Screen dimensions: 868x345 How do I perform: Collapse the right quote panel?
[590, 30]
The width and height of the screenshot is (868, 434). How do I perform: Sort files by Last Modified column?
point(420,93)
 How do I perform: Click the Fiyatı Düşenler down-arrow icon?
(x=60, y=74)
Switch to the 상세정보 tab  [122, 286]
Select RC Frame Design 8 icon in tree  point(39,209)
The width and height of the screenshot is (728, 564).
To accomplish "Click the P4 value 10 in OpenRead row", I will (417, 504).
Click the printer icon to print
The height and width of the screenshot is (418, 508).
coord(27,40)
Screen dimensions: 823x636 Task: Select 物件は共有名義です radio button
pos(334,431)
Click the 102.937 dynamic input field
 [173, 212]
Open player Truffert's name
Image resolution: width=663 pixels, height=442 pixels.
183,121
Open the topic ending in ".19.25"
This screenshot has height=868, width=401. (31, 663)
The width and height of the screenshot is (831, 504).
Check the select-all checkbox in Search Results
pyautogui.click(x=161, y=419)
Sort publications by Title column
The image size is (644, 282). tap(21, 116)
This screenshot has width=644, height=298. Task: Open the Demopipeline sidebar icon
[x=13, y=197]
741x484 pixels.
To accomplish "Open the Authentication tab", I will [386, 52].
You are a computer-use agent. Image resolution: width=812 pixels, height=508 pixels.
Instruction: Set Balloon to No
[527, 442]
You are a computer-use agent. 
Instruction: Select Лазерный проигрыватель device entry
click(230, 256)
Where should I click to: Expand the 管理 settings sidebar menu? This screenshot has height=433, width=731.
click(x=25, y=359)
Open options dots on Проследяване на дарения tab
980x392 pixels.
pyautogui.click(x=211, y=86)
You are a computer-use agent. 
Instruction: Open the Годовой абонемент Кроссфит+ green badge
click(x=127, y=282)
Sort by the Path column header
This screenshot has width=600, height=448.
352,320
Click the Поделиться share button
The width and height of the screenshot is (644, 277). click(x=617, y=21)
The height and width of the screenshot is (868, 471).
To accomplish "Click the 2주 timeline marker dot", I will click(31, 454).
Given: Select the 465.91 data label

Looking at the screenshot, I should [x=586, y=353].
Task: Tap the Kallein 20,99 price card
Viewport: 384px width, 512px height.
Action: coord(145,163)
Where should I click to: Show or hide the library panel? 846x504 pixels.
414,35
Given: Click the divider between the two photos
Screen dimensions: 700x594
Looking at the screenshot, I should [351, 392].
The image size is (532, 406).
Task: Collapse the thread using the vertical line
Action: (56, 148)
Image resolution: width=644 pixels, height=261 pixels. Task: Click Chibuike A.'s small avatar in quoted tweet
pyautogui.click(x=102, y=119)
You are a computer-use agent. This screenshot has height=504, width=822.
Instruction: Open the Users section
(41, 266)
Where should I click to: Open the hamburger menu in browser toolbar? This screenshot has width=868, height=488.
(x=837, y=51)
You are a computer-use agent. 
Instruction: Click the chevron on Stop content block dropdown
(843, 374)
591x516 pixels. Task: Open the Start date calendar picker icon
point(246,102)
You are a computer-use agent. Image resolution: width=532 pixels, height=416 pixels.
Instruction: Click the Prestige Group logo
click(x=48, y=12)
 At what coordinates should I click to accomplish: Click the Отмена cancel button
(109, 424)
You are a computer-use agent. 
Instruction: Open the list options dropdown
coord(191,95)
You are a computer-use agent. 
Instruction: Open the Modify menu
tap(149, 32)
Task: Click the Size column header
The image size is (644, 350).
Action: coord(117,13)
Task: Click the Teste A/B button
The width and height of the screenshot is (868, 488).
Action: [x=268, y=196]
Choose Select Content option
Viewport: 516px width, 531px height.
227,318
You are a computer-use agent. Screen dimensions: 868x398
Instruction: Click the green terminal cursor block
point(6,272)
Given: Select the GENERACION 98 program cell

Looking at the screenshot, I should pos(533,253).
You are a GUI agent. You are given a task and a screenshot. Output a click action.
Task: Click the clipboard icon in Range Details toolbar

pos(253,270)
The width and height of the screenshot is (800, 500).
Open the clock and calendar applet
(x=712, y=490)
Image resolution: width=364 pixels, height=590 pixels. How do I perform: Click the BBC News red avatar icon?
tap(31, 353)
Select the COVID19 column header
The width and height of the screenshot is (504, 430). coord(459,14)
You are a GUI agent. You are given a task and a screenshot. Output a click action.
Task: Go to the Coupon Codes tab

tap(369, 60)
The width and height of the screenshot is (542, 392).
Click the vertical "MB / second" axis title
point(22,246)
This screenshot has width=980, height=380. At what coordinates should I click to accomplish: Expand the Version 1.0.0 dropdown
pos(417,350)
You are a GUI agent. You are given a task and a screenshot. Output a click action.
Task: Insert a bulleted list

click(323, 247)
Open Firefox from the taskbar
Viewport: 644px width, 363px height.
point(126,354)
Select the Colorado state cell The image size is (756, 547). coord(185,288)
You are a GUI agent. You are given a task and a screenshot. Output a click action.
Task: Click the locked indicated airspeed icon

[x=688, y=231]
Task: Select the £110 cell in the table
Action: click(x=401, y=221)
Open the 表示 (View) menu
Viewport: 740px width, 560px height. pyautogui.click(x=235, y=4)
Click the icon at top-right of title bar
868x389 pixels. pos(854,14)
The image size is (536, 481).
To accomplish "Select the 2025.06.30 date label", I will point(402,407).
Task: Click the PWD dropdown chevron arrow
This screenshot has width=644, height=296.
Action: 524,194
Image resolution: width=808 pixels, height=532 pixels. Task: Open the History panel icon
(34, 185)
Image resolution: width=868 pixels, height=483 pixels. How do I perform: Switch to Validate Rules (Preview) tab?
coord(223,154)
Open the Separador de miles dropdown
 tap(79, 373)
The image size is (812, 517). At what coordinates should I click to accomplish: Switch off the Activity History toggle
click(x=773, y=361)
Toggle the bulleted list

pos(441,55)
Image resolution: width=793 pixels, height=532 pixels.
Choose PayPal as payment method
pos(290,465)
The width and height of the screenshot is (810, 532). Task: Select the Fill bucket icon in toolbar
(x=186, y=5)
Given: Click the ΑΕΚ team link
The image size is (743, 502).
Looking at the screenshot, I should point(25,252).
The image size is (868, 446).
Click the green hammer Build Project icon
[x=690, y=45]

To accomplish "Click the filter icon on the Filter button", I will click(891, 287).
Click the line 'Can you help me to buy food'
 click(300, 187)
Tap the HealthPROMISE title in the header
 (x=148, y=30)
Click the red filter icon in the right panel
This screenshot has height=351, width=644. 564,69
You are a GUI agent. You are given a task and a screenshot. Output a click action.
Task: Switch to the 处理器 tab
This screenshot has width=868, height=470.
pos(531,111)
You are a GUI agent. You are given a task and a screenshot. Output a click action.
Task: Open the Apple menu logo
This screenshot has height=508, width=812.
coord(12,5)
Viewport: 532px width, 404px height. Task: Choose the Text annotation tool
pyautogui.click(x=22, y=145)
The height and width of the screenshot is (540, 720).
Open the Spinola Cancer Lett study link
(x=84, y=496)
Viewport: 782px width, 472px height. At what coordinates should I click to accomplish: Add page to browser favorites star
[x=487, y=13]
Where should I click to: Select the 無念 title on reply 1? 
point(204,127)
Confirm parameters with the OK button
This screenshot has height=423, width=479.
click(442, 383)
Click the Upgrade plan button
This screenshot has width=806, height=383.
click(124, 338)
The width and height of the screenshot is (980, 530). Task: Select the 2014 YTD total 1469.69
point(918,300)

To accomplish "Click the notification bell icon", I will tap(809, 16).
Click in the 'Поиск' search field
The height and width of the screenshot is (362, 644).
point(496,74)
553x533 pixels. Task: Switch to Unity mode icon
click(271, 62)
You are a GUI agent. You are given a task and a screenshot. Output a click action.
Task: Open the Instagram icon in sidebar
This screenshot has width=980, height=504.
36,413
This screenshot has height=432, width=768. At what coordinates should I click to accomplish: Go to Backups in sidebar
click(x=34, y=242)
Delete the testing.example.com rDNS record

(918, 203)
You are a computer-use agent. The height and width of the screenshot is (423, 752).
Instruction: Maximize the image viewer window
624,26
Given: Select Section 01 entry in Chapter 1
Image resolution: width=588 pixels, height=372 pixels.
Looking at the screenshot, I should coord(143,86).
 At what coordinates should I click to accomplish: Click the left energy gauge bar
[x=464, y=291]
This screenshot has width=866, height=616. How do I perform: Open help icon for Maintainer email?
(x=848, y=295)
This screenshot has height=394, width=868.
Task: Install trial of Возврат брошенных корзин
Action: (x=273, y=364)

◆ ◆ ◆

__Exercise brief__: Reproduce, exactly and without additions, the run of lines from the start of the listing above to the line bearing "The width and height of the screenshot is (728, 564).", inclusive.

__Output for this task__:
Screen dimensions: 868x345 How do I perform: Collapse the right quote panel?
[590, 30]
The width and height of the screenshot is (868, 434). How do I perform: Sort files by Last Modified column?
point(420,93)
 How do I perform: Click the Fiyatı Düşenler down-arrow icon?
(x=60, y=74)
Switch to the 상세정보 tab  [122, 286]
Select RC Frame Design 8 icon in tree  point(39,209)
The width and height of the screenshot is (728, 564).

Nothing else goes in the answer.